ENTRIES:

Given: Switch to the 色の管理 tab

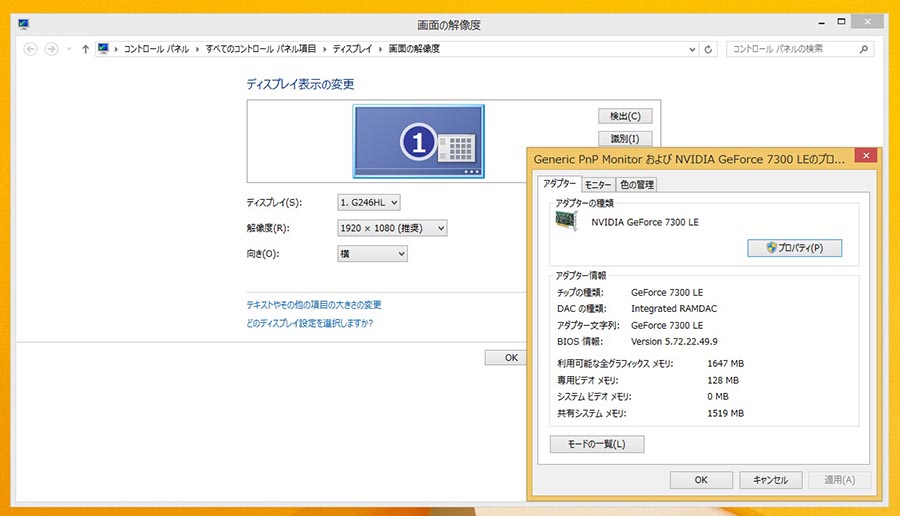Looking at the screenshot, I should 636,184.
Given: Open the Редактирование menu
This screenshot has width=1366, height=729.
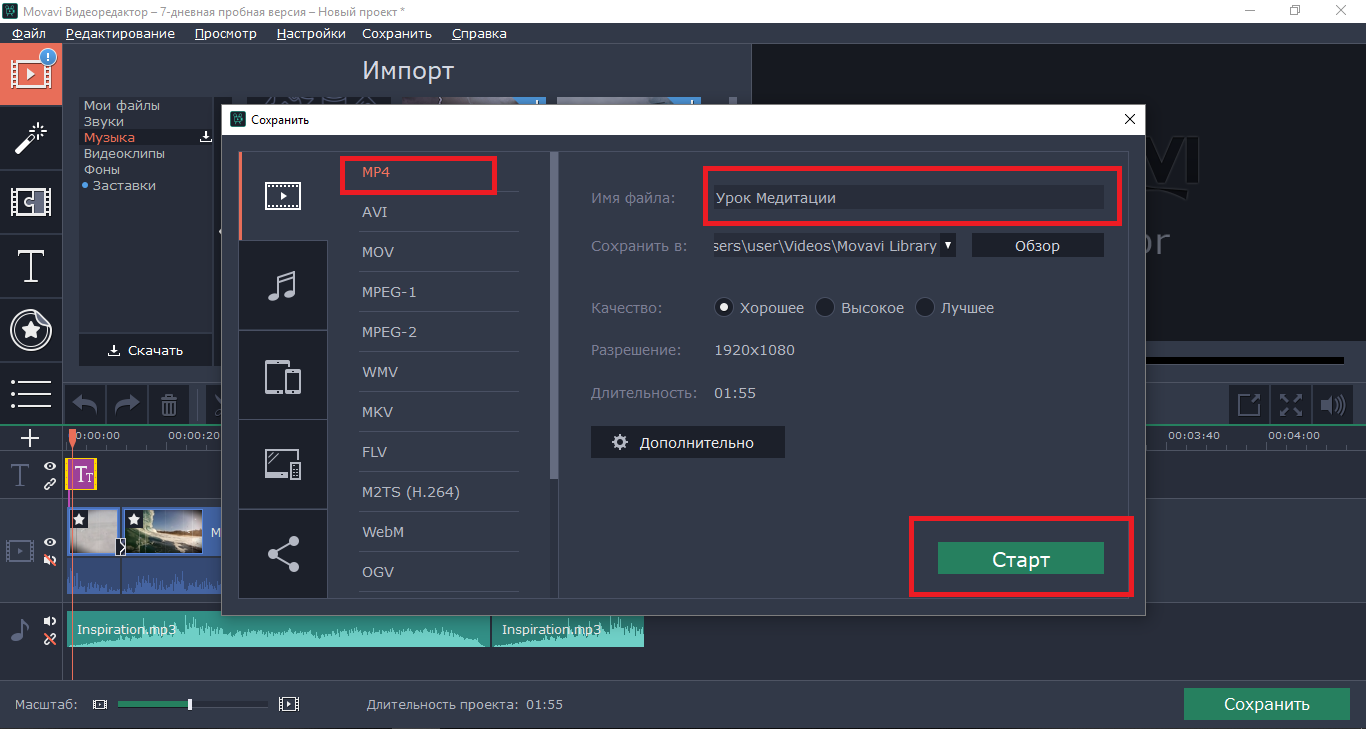Looking at the screenshot, I should tap(120, 33).
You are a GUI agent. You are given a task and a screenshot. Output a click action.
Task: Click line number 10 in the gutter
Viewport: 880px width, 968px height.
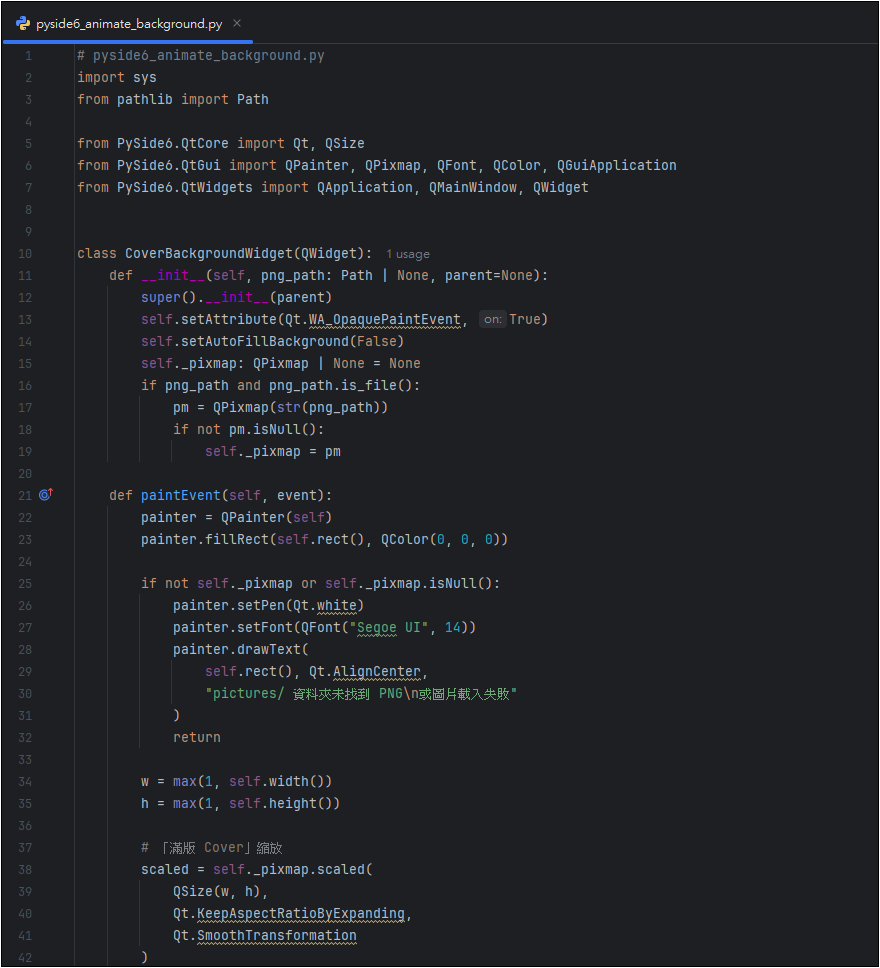click(25, 254)
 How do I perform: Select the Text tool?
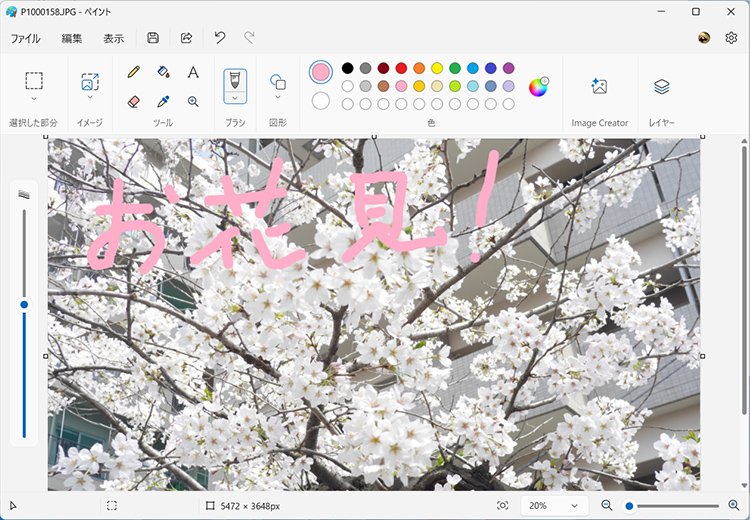(x=193, y=72)
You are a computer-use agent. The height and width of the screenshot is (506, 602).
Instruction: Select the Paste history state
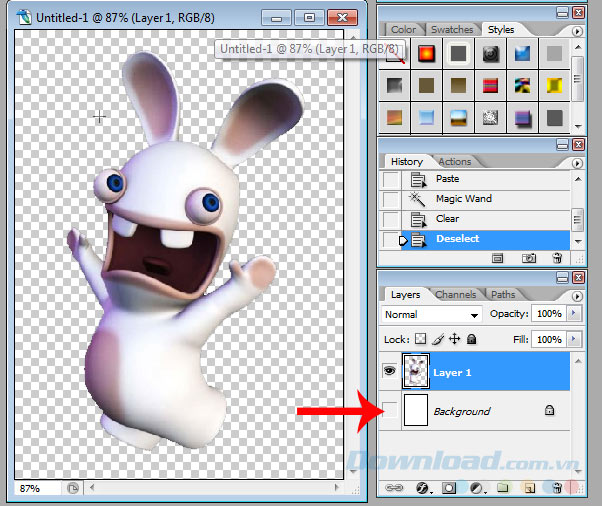447,179

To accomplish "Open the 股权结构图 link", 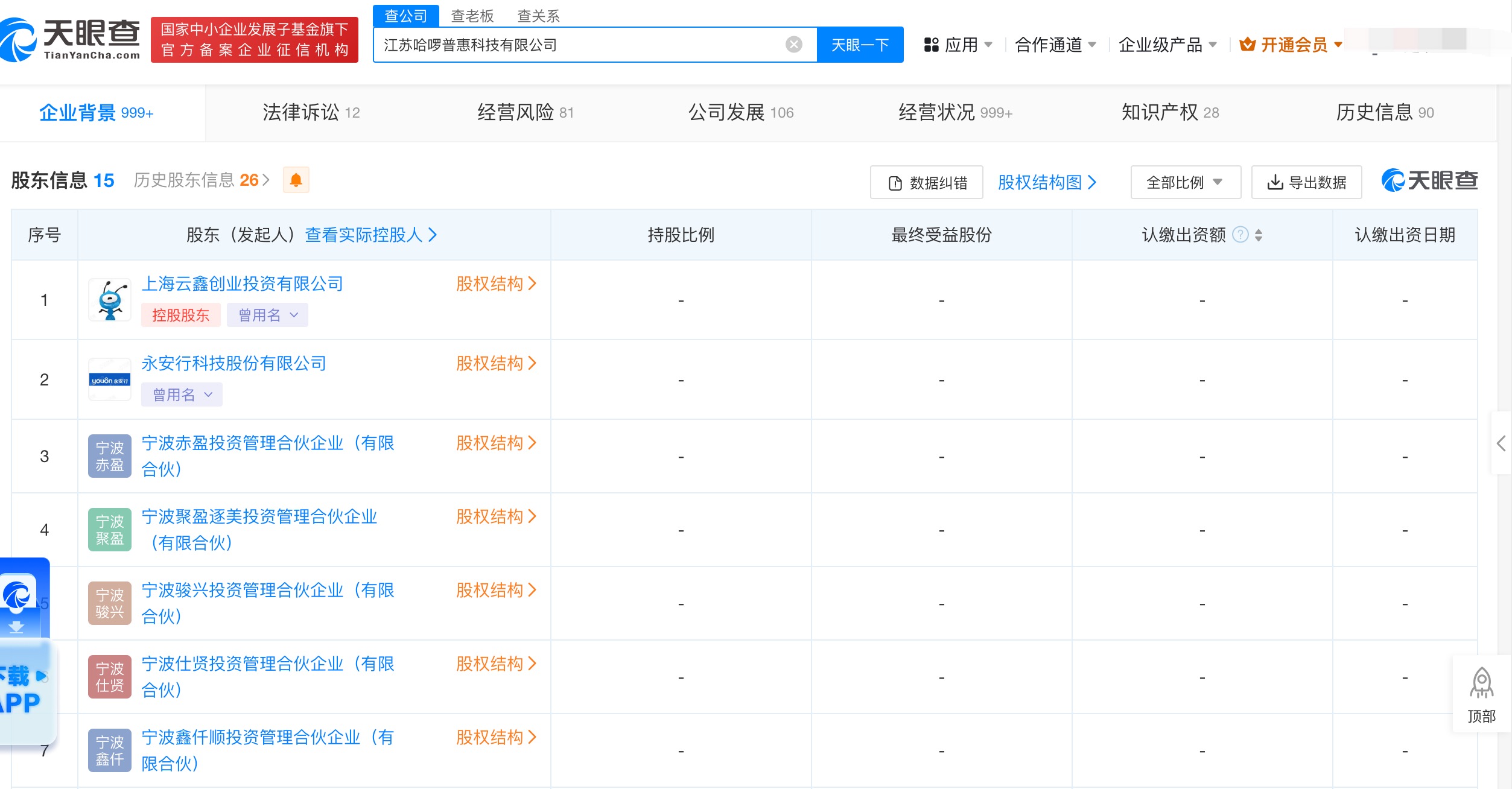I will [x=1046, y=182].
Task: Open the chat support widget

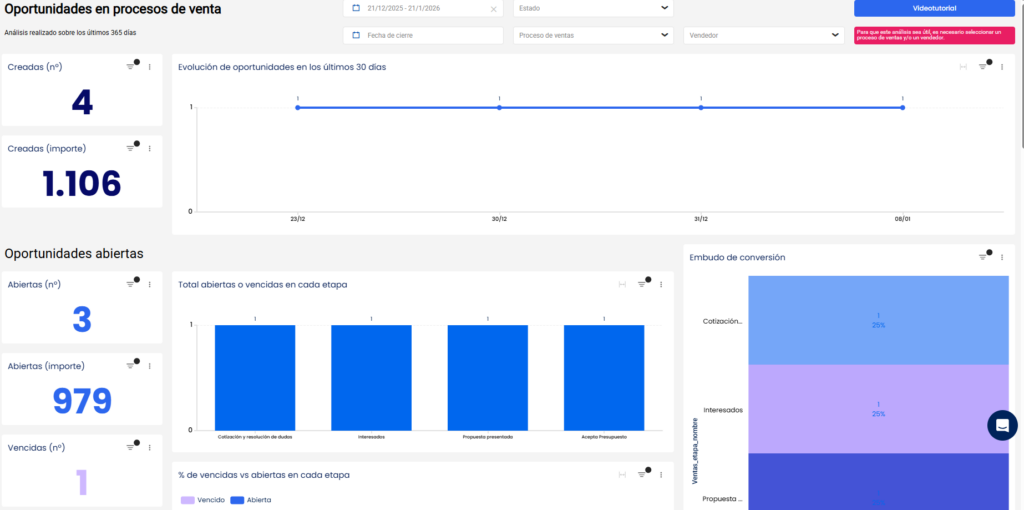Action: [x=1001, y=425]

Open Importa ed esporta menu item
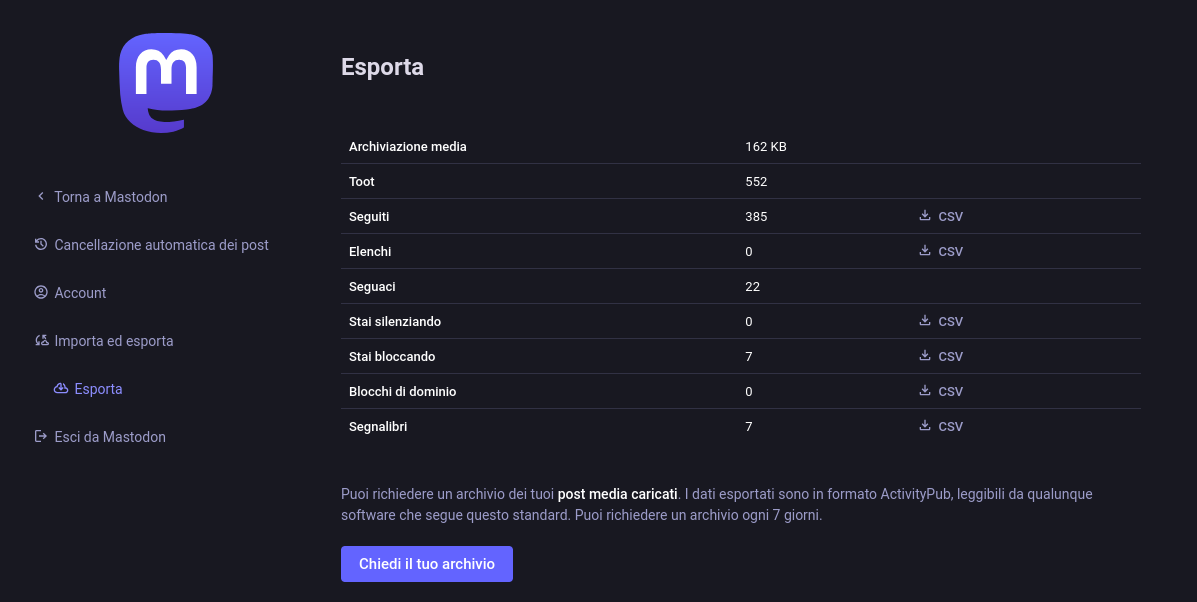114,341
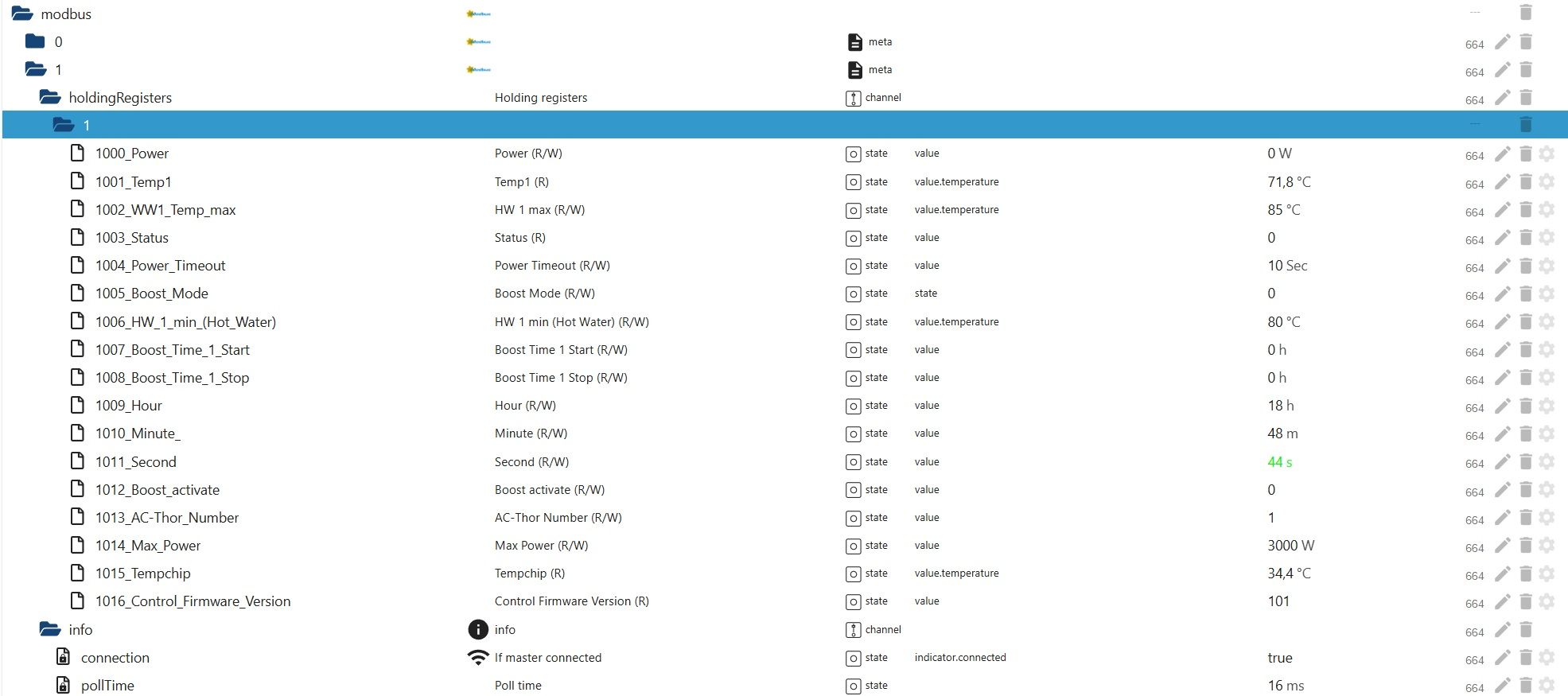Open gear settings for 1002_WW1_Temp_max
1568x696 pixels.
pyautogui.click(x=1547, y=210)
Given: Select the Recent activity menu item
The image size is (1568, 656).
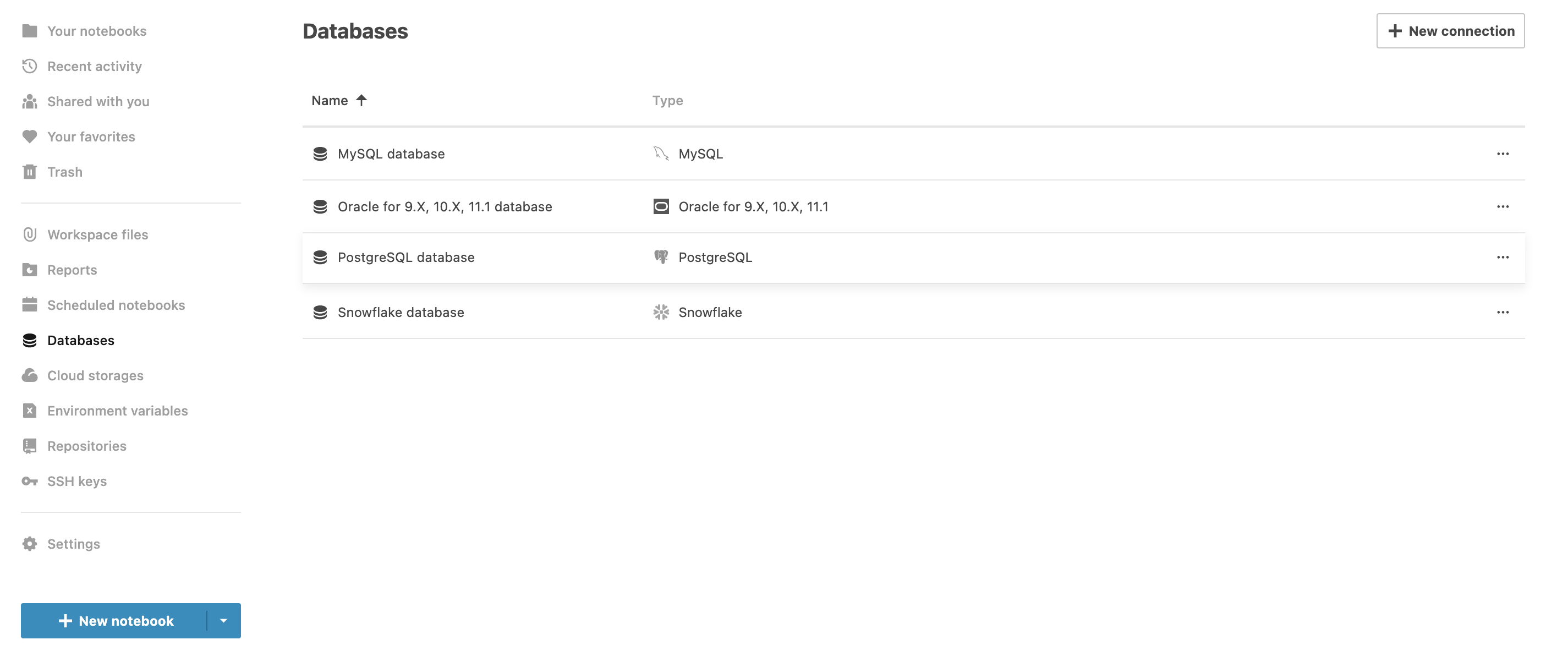Looking at the screenshot, I should tap(94, 65).
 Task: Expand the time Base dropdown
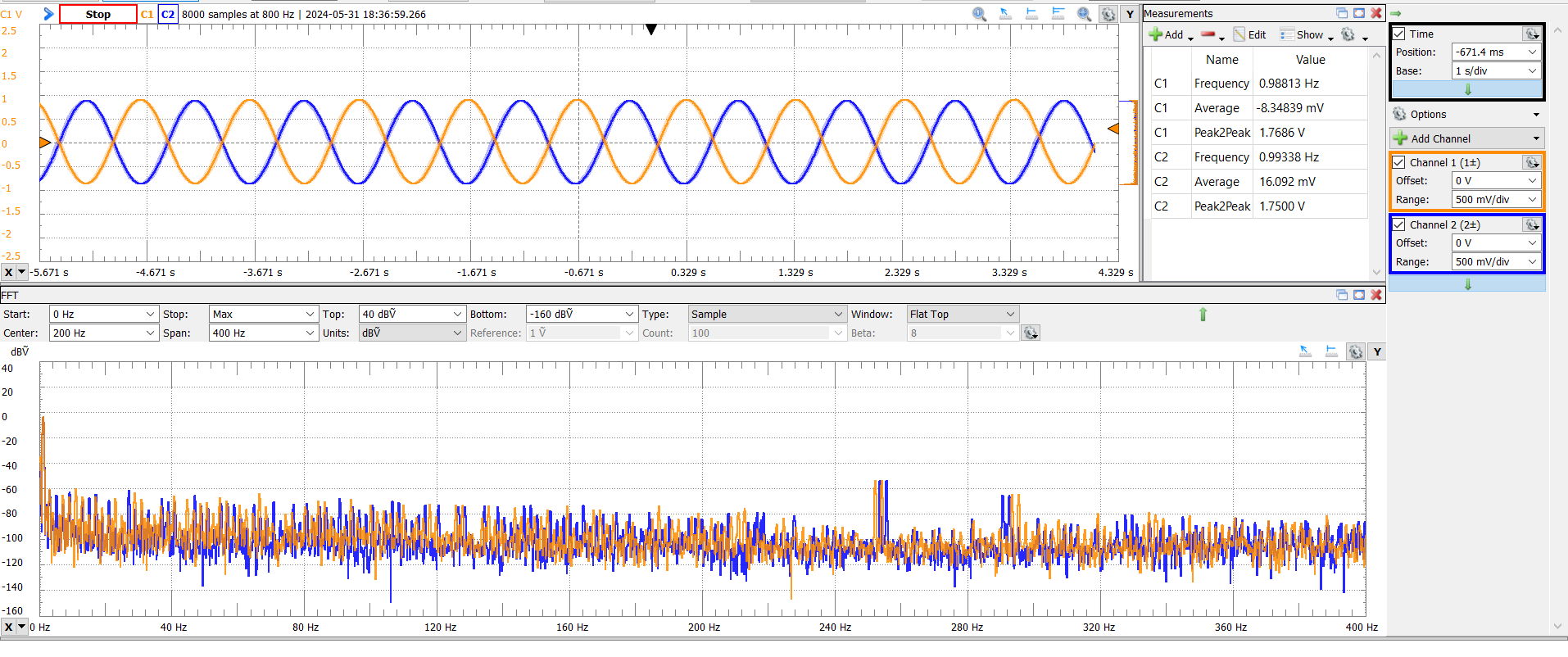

WHAT IS BEING ASKED: Copy out the lines of the listing from the one holding "Given: Select the Recent activity menu item" through the end, both included, and leave the pictures out.

ANSWER TO THIS TASK:
Given: Select the Recent activity menu item
The image size is (1568, 656).
Looking at the screenshot, I should tap(94, 65).
 Task: Expand the time Base dropdown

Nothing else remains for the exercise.